The beans are wet-processed, what professionals call the washed process: the pulp is removed before drying, which produces a coffee with a more precise, cleaner profile, where the purity of the origin is expressed without interference. This method is more demanding and more expensive than natural drying, but it matches the standard of excellence we expect from our suppliers.


How Bean Size Influences Roasting

The exceptional size of the Maragogype bean alters the coffee's behavior in the drum of our roasting facility on rue de Montpensier. A larger bean requires more time for heat to reach its core. Roasting must be adjusted accordingly: slightly longer, with a more gradual increase in temperature.

As always, we practice "Robe de Moine" (monk's robe) roasting, a method inherited from French tradition that seeks a balance between revealing aromas and preserving the bean's structure. For Maragogype, this approach produces a naturally soft coffee, without aggressive bitterness, and with a beautiful, lingering finish.


What's in the Cup

The profile of Jinotega Maragogype is aromatically generous without being ostentatious. It offers notes of citrus, cinnamon, a touch of honey and tangerine, with a round body and a pleasant length. The acidity is present but integrated, never sour in the unpleasant sense of the word.

This coffee is particularly well suited for a French press or filter coffee maker, extraction methods that allow it time to fully develop its aromas without forcing them. Espresso also works for those who appreciate a coffee with character and a short, concentrated extraction.

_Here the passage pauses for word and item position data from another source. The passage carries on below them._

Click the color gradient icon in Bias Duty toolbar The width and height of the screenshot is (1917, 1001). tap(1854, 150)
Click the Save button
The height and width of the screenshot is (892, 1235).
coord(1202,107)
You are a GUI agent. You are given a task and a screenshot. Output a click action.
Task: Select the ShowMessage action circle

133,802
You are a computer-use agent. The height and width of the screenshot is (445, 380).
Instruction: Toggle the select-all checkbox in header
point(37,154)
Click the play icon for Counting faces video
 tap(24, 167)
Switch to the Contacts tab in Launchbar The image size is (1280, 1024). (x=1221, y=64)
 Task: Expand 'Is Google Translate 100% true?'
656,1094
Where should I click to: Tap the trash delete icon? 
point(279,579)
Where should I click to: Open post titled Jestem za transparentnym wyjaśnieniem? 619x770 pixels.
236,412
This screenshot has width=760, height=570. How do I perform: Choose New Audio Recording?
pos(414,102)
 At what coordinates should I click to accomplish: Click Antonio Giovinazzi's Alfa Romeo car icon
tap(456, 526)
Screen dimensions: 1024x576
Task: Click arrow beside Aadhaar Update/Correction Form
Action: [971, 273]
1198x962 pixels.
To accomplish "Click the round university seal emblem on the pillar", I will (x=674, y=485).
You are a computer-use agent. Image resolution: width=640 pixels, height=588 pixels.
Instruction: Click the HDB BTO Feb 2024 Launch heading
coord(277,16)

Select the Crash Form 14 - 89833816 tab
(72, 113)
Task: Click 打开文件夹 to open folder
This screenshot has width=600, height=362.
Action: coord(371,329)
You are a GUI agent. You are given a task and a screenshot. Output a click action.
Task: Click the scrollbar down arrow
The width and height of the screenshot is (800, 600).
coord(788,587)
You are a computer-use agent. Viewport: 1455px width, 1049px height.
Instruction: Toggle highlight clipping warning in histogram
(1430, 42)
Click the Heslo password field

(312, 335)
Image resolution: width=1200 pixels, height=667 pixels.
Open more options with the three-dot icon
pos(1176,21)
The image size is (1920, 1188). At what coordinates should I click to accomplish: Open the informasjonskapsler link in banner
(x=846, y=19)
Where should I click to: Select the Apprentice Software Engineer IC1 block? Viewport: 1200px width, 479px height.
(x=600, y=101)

A Variety to Discover for Curious Enthusiasts

Maragogype is not the most well-known coffee in our selection. This is precisely what makes it an interesting choice for enthusiasts who want to venture beyond more common origins. It offers a distinct tasting experience, based on a rare botanical variety and a precise terroir, two criteria that have guided all our selections since Pierre Verlet was the first to offer single-origin coffees in France in the 1960s.